---------- INPUT

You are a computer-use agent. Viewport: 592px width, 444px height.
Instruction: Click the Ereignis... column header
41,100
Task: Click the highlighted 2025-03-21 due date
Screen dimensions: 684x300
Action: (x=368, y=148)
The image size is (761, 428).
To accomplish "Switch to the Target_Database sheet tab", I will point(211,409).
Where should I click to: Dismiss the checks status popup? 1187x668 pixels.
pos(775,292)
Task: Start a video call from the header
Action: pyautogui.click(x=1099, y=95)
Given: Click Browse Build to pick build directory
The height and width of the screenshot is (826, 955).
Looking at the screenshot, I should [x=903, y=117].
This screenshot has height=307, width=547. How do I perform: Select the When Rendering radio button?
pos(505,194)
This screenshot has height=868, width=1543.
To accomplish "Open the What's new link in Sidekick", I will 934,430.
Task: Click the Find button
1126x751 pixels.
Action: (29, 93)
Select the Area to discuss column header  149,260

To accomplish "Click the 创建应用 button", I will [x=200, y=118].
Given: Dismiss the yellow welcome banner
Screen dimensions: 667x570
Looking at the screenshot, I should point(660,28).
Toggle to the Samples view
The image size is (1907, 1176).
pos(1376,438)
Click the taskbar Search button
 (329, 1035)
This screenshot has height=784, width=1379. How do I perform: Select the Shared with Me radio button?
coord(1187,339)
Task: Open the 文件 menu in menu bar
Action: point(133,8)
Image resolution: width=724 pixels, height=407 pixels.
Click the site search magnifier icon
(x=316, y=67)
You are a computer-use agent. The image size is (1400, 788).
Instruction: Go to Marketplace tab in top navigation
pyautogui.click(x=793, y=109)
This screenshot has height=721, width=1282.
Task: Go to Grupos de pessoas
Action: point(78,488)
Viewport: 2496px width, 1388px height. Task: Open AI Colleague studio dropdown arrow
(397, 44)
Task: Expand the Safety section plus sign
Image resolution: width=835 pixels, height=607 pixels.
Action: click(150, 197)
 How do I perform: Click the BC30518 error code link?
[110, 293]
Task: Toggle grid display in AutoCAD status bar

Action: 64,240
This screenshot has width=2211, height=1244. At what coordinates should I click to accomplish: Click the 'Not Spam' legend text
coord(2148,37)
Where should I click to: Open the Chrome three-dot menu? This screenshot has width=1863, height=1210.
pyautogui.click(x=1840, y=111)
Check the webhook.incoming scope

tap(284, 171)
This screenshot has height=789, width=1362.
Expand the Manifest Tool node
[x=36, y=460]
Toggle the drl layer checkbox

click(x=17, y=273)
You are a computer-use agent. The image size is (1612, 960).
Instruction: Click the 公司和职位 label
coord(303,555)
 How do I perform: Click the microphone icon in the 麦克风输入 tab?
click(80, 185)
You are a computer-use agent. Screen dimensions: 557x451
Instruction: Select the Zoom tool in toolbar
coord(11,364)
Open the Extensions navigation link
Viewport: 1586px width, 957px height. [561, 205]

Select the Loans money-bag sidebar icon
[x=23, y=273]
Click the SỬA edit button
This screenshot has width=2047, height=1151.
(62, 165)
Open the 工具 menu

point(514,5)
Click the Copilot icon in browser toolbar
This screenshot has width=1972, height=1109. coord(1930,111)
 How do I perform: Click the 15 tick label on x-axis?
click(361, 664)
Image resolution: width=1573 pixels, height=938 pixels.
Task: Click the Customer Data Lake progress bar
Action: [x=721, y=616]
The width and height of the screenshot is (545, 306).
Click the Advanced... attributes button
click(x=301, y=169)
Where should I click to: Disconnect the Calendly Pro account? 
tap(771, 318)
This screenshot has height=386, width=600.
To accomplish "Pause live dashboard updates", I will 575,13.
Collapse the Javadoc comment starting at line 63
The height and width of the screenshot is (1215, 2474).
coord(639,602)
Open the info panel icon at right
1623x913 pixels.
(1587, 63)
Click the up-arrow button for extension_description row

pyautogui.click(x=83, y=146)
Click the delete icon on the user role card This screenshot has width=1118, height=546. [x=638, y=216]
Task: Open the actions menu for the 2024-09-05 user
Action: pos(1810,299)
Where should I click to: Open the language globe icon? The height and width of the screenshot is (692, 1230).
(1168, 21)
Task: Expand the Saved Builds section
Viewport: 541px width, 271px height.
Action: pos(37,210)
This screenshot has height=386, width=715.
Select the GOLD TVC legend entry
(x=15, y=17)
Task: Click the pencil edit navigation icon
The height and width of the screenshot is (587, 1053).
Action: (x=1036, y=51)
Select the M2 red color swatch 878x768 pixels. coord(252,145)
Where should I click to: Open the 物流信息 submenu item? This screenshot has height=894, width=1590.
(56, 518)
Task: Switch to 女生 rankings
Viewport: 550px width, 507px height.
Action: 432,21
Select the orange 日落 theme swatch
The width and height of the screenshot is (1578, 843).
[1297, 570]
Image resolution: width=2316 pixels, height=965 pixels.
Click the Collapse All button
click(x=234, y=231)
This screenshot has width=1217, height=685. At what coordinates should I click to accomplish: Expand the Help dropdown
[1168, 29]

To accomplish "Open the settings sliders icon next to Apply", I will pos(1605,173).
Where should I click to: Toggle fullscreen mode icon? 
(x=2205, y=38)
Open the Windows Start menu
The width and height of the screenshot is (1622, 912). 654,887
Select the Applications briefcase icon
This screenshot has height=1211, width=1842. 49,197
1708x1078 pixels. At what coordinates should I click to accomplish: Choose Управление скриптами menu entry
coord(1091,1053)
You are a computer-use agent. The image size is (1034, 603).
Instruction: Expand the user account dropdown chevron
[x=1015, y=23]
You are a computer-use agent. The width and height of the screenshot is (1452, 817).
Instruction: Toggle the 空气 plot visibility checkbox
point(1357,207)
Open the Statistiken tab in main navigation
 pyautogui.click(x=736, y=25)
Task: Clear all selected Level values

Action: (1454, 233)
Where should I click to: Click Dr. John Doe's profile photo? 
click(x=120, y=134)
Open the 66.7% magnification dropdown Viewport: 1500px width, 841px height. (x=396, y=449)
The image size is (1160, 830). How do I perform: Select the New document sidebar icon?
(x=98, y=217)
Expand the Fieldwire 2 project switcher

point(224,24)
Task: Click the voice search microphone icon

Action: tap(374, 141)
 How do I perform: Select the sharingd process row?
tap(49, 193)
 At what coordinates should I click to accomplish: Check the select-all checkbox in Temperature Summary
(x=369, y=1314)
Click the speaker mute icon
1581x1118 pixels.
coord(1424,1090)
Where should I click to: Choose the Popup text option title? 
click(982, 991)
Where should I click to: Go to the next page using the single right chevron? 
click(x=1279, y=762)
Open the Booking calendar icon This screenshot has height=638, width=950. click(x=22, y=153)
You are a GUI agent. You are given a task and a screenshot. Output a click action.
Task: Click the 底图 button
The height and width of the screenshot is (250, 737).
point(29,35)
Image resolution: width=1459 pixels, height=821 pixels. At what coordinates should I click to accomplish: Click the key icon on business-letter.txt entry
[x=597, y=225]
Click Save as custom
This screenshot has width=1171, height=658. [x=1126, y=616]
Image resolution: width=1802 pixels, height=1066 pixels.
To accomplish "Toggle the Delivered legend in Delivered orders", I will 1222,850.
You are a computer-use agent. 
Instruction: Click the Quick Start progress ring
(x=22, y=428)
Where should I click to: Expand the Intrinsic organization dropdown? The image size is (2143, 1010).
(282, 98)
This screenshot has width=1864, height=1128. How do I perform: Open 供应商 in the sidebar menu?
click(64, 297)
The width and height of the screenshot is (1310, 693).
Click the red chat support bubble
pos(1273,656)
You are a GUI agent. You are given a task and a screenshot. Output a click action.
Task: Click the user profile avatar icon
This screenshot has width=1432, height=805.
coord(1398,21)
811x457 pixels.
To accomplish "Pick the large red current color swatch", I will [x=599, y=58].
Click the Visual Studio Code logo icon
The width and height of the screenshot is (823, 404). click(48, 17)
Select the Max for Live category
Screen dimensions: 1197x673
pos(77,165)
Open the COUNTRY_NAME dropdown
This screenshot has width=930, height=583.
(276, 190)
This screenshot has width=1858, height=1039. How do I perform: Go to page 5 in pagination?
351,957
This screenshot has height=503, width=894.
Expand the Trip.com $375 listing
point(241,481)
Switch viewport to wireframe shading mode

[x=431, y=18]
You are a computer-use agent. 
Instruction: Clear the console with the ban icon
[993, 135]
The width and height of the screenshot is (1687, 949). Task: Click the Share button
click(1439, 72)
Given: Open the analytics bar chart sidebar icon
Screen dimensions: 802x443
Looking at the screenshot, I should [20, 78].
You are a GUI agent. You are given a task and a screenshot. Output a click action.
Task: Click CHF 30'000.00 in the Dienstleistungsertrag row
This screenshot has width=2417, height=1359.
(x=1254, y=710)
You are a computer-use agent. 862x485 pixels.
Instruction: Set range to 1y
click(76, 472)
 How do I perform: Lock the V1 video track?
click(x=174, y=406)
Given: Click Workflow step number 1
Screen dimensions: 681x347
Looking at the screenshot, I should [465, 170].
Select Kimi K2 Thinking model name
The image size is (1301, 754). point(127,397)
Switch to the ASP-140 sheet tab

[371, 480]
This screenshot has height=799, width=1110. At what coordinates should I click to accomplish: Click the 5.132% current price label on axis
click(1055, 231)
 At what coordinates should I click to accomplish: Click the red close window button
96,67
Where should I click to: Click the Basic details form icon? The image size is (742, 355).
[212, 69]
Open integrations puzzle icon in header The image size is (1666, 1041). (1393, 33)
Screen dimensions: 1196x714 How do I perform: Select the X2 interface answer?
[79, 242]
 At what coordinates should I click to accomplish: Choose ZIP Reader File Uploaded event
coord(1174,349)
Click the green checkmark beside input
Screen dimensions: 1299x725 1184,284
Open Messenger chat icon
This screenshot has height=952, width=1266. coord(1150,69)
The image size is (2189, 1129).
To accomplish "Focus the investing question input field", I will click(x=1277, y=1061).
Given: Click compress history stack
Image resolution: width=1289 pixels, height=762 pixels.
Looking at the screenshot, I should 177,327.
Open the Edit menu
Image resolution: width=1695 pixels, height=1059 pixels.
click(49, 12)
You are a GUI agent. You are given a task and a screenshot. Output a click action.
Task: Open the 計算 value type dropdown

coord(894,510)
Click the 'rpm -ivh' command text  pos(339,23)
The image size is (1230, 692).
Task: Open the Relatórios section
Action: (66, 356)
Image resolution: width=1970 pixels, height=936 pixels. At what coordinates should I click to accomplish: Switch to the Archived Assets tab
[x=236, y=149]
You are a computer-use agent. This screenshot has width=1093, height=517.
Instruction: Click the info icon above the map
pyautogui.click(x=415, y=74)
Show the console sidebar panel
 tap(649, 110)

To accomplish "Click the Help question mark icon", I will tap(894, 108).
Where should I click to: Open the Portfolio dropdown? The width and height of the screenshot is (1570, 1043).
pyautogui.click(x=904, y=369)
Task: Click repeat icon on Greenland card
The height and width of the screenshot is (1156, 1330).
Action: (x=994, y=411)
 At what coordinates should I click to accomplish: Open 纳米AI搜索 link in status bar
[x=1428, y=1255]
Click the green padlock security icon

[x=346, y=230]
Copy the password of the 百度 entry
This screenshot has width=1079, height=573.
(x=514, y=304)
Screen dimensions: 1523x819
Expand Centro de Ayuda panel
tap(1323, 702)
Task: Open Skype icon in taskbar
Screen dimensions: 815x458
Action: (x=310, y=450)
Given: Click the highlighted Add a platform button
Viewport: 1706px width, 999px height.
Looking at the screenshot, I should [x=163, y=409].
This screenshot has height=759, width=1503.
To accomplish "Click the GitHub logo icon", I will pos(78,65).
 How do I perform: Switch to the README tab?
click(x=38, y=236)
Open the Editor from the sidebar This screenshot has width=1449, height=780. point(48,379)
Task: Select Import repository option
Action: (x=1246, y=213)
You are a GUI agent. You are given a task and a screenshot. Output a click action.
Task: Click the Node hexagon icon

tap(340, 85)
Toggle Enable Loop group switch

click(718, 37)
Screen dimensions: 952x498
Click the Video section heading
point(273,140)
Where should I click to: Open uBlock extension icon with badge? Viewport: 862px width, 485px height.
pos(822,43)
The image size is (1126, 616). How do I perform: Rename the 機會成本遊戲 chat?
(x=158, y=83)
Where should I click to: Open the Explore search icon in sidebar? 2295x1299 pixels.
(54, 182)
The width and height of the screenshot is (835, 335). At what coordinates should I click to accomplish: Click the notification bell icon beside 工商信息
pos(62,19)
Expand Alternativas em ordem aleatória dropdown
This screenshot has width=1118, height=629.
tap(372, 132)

--------------------

WHAT YOU WILL DO: Reproduce exactly the lines above from the line with "Select the Max for Live category" to the line with "Task: Click CHF", including both, and add nothing.

EXERCISE ANSWER:
Select the Max for Live category
Screen dimensions: 1197x673
pos(77,165)
Open the COUNTRY_NAME dropdown
This screenshot has width=930, height=583.
(276, 190)
This screenshot has width=1858, height=1039. How do I perform: Go to page 5 in pagination?
351,957
This screenshot has height=503, width=894.
Expand the Trip.com $375 listing
point(241,481)
Switch viewport to wireframe shading mode

[x=431, y=18]
You are a computer-use agent. 
Instruction: Clear the console with the ban icon
[993, 135]
The width and height of the screenshot is (1687, 949). Task: Click the Share button
click(1439, 72)
Given: Open the analytics bar chart sidebar icon
Screen dimensions: 802x443
Looking at the screenshot, I should [20, 78].
You are a GUI agent. You are given a task and a screenshot. Output a click action.
Task: Click CHF 30'000.00 in the Dienstleistungsertrag row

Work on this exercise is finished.